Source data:
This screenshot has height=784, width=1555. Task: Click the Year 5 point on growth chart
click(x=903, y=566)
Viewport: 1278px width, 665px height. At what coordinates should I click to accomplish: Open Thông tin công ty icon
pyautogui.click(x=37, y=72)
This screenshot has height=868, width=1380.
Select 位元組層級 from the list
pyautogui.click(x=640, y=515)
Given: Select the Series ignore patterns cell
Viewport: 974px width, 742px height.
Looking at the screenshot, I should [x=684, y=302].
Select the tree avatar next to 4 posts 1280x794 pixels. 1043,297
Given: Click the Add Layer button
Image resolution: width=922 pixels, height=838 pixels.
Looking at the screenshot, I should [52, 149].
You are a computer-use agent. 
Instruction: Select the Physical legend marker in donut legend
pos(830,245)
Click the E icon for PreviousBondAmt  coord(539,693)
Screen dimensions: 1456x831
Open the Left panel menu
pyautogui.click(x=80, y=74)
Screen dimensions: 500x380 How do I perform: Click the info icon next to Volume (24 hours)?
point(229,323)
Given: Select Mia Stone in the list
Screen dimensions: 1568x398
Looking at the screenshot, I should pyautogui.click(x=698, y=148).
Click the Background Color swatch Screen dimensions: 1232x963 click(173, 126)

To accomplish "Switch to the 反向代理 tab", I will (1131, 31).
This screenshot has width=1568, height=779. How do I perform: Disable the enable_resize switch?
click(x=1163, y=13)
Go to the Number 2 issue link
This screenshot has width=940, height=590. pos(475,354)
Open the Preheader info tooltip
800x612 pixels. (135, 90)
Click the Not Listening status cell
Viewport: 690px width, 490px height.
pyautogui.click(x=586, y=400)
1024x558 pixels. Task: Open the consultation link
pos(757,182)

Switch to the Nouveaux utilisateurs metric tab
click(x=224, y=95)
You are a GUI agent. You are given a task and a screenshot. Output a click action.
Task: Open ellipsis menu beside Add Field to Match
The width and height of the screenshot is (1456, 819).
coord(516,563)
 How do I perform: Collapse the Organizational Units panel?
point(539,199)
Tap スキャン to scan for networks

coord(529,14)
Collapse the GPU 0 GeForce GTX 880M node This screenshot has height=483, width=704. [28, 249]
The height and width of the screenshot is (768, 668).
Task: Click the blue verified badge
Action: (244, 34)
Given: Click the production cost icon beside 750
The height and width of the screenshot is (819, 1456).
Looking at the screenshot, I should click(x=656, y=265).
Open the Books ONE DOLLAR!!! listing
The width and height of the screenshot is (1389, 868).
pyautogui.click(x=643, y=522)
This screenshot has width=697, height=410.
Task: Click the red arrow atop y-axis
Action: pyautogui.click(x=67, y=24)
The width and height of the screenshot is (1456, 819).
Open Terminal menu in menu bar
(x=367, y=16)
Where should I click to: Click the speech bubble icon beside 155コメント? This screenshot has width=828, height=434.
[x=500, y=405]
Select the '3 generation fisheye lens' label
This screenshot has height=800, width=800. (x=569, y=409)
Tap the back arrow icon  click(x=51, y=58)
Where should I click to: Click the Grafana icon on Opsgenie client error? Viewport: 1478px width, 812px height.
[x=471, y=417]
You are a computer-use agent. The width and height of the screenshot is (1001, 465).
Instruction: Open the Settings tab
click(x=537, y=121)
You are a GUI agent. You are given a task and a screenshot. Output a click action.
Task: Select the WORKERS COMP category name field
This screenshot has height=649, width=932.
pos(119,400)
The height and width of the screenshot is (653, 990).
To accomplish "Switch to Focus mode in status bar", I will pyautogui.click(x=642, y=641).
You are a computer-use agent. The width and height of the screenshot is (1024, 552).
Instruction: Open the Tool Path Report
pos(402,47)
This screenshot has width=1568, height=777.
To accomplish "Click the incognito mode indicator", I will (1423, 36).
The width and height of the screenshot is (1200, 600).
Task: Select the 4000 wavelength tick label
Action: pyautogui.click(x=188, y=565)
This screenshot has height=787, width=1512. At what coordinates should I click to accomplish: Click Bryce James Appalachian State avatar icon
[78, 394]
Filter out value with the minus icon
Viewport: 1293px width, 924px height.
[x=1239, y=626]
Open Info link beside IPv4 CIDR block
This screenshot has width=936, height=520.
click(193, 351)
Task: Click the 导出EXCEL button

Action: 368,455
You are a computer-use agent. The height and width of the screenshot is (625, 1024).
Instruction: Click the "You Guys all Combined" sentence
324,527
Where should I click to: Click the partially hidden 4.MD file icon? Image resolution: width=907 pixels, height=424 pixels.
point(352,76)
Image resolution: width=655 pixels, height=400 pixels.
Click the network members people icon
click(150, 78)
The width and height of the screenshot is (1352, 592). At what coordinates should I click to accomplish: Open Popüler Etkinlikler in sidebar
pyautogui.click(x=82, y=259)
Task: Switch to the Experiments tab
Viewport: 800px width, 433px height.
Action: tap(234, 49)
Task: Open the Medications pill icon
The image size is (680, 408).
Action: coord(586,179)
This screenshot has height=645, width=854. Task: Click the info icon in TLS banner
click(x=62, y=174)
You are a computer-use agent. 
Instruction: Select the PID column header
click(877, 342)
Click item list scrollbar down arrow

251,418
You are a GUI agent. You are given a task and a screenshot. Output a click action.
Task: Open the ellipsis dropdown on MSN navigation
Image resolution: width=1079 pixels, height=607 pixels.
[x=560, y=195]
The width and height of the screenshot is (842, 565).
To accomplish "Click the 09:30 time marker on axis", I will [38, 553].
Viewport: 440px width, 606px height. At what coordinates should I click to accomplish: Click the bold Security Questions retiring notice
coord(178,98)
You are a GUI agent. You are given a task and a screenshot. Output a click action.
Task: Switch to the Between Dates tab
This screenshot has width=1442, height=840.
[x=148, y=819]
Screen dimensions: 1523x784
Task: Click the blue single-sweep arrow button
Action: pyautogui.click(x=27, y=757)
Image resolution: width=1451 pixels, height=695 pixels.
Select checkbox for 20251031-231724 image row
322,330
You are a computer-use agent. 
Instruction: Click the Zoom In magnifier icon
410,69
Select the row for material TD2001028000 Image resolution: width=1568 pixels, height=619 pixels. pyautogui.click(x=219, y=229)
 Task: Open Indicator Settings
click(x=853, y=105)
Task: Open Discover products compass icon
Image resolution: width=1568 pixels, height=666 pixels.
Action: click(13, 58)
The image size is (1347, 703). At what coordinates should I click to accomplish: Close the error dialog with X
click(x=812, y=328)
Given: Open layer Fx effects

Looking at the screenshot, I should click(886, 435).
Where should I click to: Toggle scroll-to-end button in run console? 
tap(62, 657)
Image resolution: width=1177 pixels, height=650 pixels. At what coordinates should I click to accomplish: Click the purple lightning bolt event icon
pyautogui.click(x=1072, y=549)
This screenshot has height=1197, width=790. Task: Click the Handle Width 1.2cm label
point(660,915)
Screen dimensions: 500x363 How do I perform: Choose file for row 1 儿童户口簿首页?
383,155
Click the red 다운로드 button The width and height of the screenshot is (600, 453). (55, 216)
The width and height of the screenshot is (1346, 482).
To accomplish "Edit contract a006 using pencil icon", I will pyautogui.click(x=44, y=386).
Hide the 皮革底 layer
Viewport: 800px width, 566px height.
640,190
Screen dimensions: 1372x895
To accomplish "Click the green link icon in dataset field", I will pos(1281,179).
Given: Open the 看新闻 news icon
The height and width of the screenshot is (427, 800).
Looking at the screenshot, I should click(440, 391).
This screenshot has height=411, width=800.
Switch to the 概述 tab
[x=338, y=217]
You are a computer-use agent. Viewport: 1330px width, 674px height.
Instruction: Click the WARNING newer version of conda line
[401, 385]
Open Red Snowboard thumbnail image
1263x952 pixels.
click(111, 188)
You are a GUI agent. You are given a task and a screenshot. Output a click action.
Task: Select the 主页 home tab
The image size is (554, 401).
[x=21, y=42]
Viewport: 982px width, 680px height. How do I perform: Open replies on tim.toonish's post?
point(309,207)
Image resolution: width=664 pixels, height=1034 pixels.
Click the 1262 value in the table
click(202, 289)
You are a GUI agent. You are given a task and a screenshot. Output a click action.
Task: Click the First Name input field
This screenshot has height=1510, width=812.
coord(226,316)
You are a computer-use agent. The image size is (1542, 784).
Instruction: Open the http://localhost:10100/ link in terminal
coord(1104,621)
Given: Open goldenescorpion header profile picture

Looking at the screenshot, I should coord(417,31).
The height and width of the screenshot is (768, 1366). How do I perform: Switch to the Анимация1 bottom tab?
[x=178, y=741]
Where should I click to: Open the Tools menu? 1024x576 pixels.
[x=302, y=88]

Stated problem:
Which lines in the material above contain the string "Collapse" with that exact capitalization? Extract each of them.

Response:
 How do I perform: Collapse the Organizational Units panel?
Collapse the GPU 0 GeForce GTX 880M node This screenshot has height=483, width=704. [28, 249]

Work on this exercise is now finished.